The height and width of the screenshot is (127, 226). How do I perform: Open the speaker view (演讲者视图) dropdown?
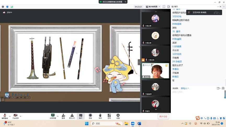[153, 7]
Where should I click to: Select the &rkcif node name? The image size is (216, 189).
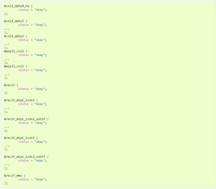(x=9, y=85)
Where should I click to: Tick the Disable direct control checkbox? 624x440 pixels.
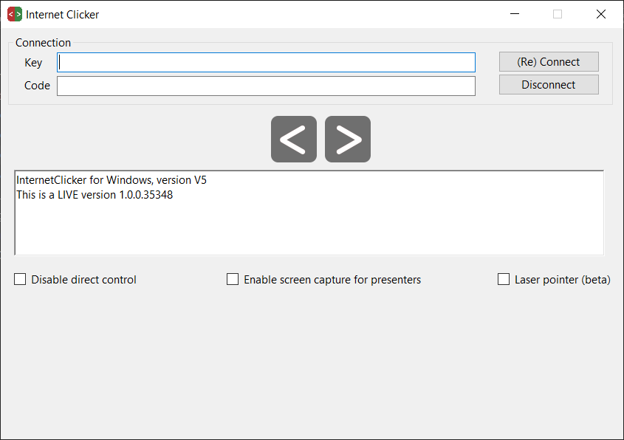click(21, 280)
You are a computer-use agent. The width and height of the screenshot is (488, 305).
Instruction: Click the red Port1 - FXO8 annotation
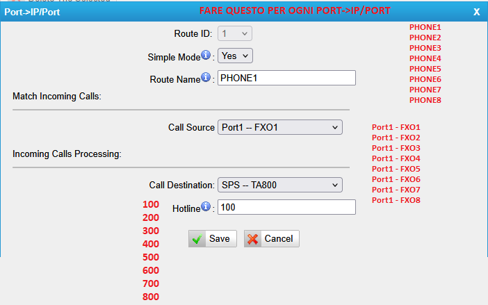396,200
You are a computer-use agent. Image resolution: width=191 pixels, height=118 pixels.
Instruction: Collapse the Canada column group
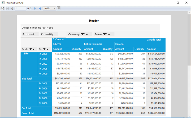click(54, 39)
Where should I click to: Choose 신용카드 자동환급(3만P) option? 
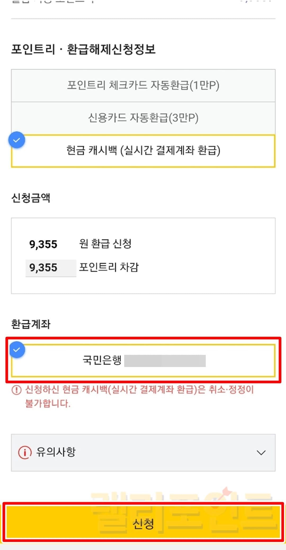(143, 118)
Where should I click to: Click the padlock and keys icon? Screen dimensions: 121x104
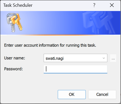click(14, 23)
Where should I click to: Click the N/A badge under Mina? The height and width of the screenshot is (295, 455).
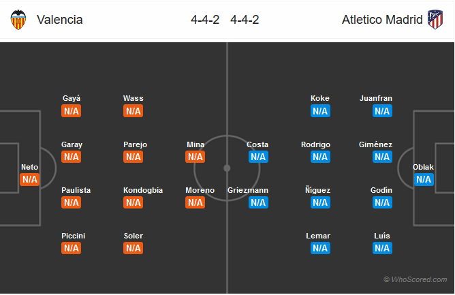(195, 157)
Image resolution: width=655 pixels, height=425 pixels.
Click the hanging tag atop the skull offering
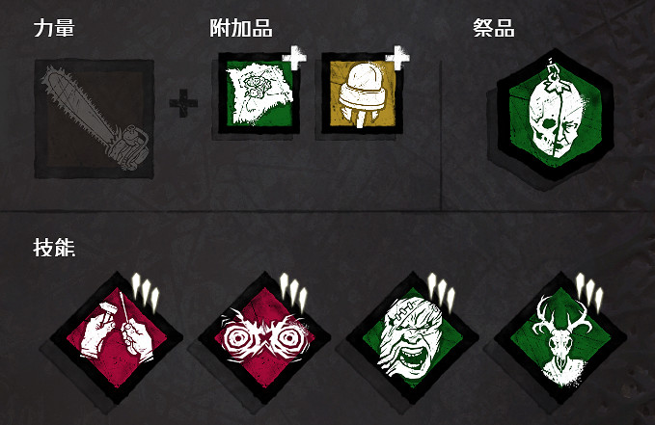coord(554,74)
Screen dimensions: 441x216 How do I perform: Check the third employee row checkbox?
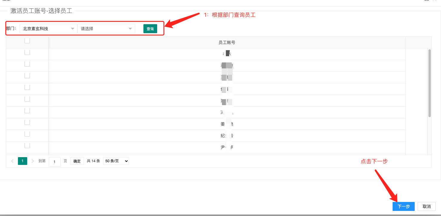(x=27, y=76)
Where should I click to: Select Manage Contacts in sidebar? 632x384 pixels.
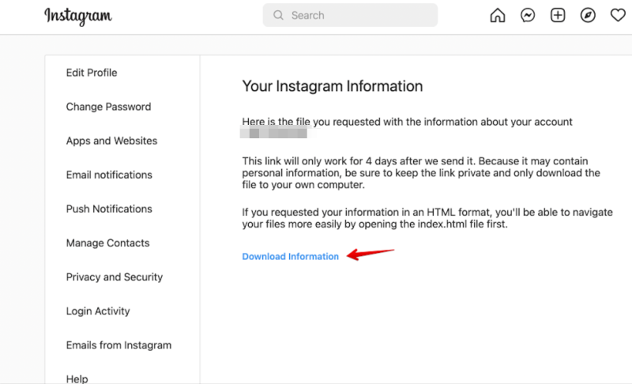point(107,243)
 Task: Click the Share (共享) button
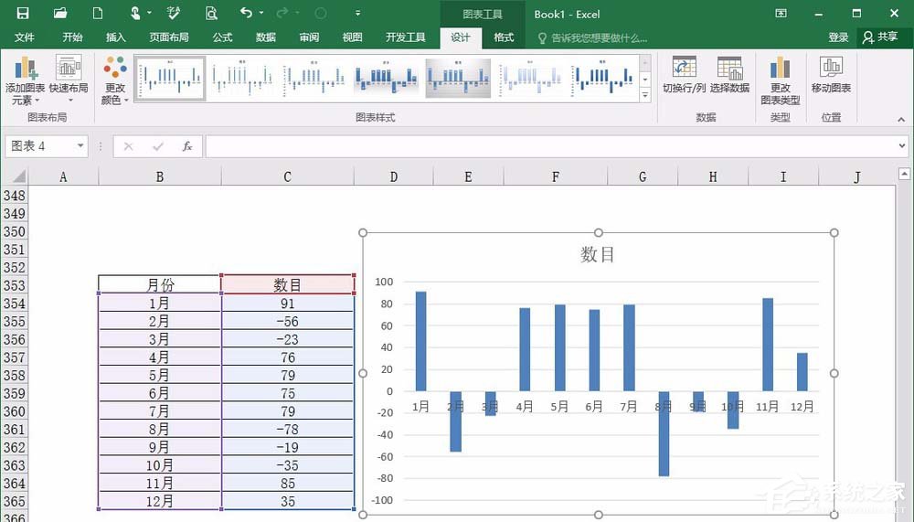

> WHAT TO WORK ON: Could you recast all of the rows above as a numbered list, skipping any blank lines and leaving out the pictures?

> TASK ANSWER:
1. The height and width of the screenshot is (127, 226). How do I perform: Open the speaker view (演讲者视图) dropdown?
2. [153, 7]
3. Where should I click to: Select the &rkcif node name? The image size is (216, 189).
4. (x=9, y=85)
5. Where should I click to: Tick the Disable direct control checkbox? 624x440 pixels.
6. click(21, 280)
7. You are a computer-use agent. The width and height of the screenshot is (488, 305).
8. Instruction: Click the red Port1 - FXO8 annotation
9. 396,200
10. You are a computer-use agent. Image resolution: width=191 pixels, height=118 pixels.
11. Instruction: Collapse the Canada column group
12. click(54, 39)
13. Where should I click to: Choose 신용카드 자동환급(3만P) option? 
14. (143, 118)
15. Where should I click to: Click the padlock and keys icon? Screen dimensions: 121x104
16. click(14, 23)
17. Where should I click to: Click the N/A badge under Mina? The height and width of the screenshot is (295, 455).
18. (195, 157)
19. Image resolution: width=655 pixels, height=425 pixels.
20. Click the hanging tag atop the skull offering
21. coord(554,74)
22. Screen dimensions: 441x216 How do I perform: Check the third employee row checkbox?
23. (x=27, y=76)
24. Where should I click to: Select Manage Contacts in sidebar? 632x384 pixels.
25. point(107,243)
26.  Task: Click the Share (共享) button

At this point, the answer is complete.